## Aim of the task
Every record needs to come back as written, except for the pictures.

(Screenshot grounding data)
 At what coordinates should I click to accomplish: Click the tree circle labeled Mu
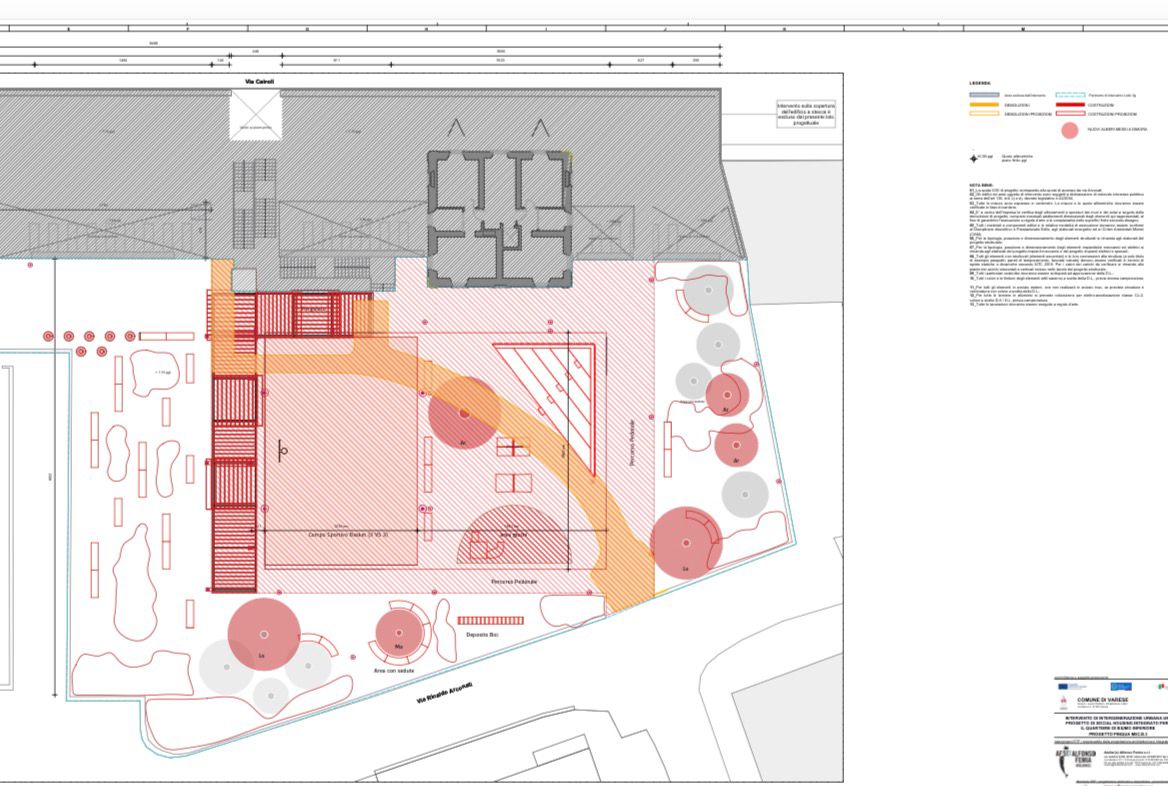pos(399,633)
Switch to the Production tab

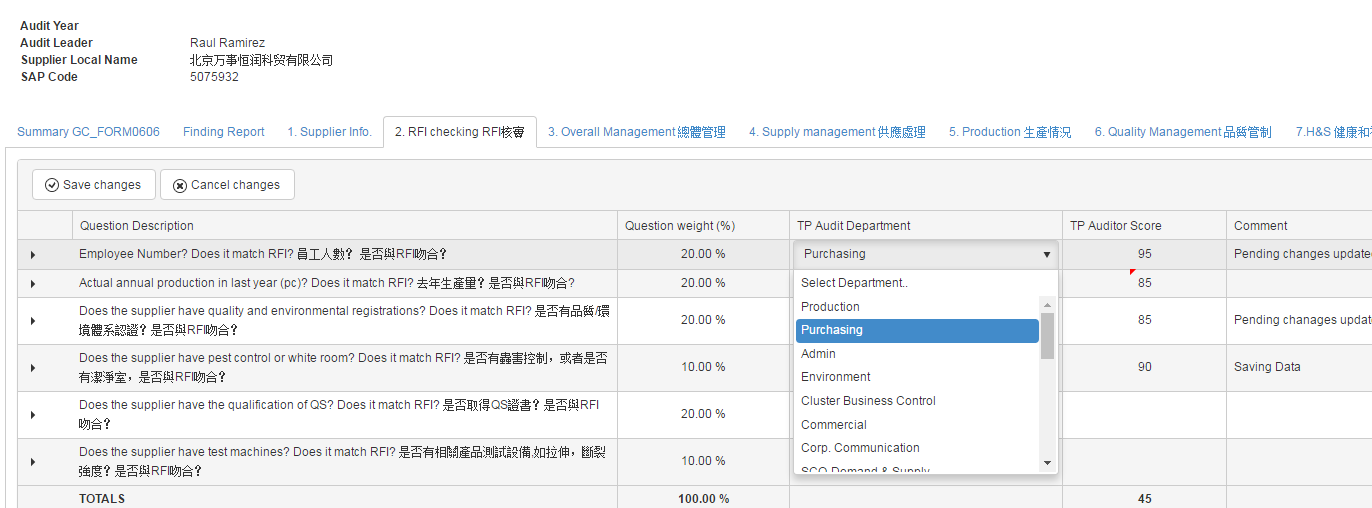(x=1009, y=132)
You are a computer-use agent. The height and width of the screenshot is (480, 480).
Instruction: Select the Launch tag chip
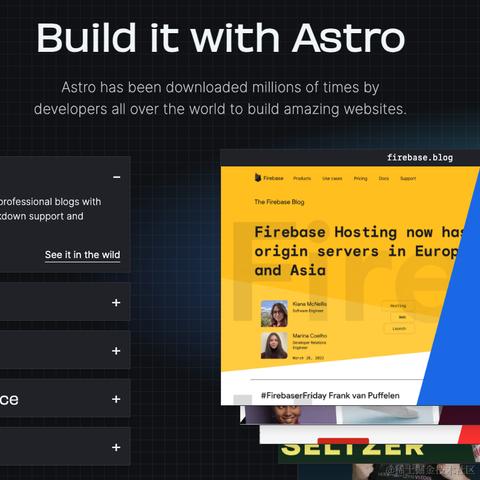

## Output
 At what coordinates should I click to accomplish: Click the tree circle labeled Mu
pos(399,633)
Switch to the Production tab

(x=1009, y=132)
You are a computer-use agent. The height and width of the screenshot is (480, 480).
Instruction: Select the Launch tag chip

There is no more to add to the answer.